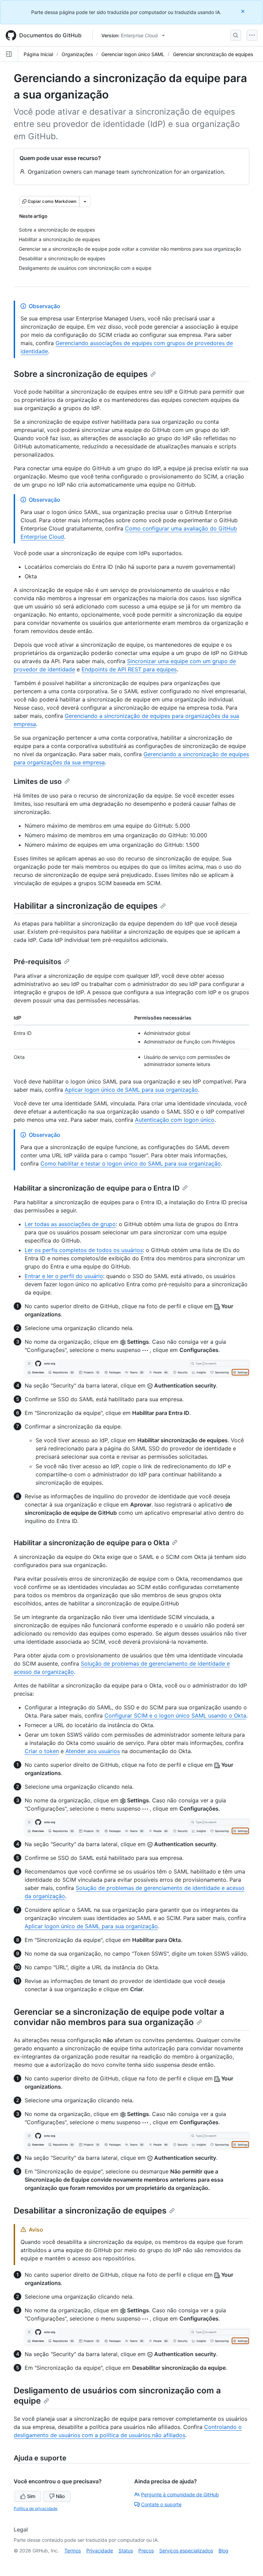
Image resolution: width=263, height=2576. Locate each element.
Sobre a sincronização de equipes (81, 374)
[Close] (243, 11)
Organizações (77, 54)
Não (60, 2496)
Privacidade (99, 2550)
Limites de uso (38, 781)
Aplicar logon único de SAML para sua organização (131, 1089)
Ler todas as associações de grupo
...
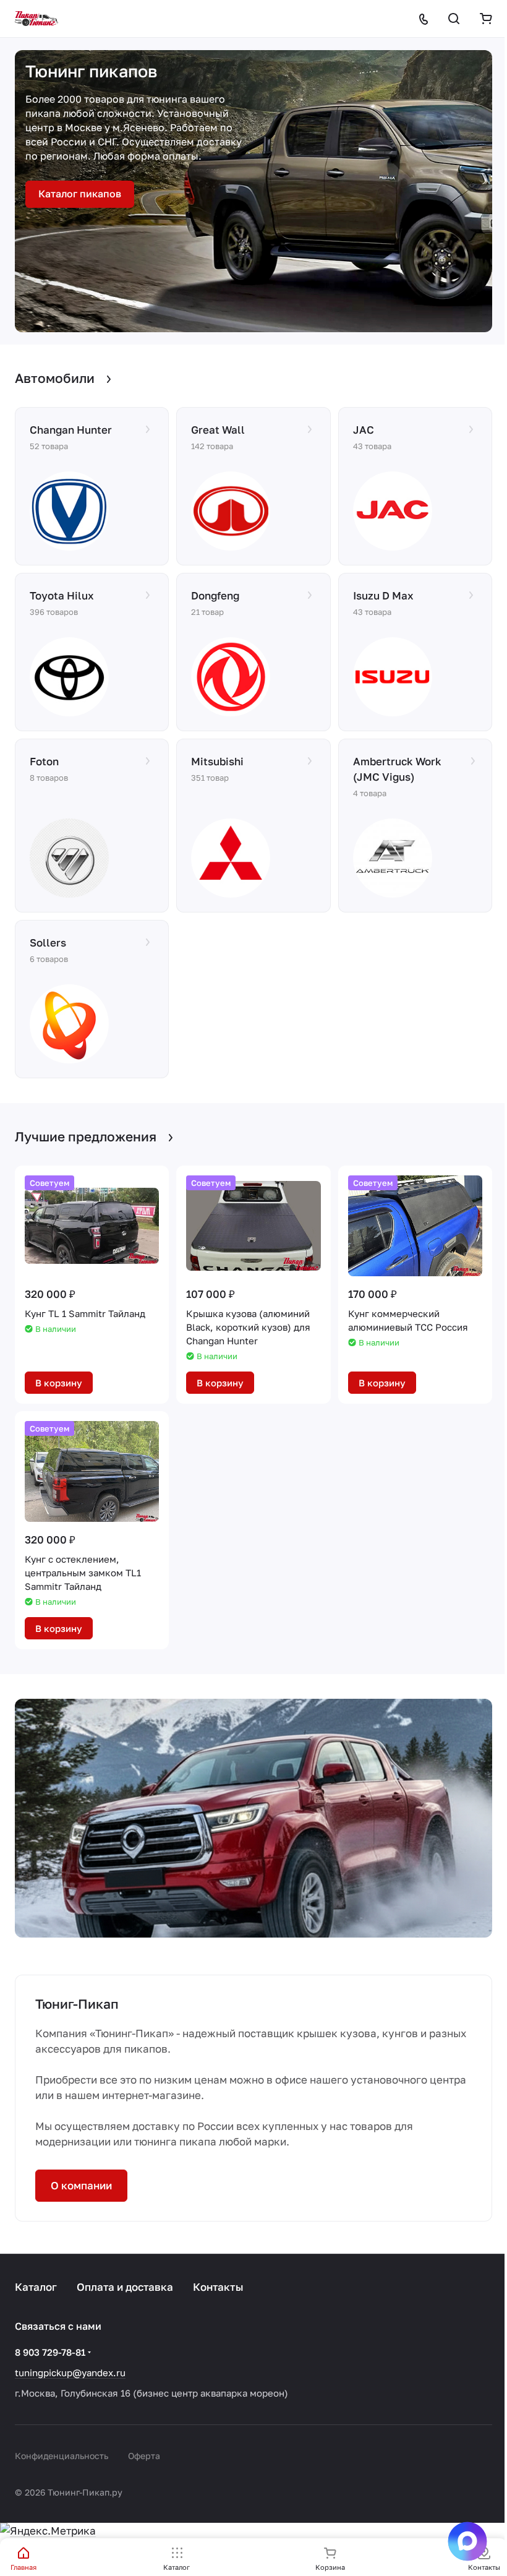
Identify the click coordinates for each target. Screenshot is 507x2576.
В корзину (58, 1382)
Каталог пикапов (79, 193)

● **To do**: In the data above, which lines lie between the line with "[Close] (243, 11)" and the line with "Ler todas as associações de grupo", inclusive? Print those lines exactly and nothing else.

● **Result**:
[Close] (243, 11)
Organizações (77, 54)
Não (60, 2496)
Privacidade (99, 2550)
Limites de uso (38, 781)
Aplicar logon único de SAML para sua organização (131, 1089)
Ler todas as associações de grupo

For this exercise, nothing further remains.